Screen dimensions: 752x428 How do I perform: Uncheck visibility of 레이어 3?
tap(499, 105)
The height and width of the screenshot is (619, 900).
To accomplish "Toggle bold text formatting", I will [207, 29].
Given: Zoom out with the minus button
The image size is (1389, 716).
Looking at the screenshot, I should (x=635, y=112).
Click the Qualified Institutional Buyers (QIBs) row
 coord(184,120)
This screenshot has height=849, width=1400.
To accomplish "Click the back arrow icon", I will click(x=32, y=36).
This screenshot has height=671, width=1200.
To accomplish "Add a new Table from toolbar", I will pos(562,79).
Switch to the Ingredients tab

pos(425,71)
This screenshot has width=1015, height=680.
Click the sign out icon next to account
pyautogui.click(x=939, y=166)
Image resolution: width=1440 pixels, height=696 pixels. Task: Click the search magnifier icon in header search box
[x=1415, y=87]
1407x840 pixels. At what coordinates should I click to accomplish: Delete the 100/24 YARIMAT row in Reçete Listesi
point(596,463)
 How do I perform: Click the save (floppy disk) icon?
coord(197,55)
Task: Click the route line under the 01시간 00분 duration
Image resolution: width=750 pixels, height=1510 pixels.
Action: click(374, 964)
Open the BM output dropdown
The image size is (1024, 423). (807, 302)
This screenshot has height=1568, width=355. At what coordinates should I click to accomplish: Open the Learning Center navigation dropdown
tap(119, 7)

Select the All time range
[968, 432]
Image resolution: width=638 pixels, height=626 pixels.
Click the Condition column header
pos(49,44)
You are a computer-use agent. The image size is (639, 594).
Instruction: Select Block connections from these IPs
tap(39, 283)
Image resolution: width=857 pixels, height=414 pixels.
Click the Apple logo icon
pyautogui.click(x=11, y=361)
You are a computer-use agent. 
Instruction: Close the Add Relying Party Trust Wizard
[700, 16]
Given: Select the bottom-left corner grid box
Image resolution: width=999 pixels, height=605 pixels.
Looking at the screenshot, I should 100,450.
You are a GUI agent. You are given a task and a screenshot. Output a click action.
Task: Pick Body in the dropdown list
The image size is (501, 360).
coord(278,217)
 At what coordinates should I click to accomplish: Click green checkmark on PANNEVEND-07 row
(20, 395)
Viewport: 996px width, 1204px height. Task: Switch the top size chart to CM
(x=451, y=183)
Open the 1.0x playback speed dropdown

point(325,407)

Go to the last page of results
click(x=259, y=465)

### Task
Copy out each line of the data that has the word "computer" in it.

### Problem solution
You are a computer-use agent. The image size is (639, 594).
You are a computer-use agent. 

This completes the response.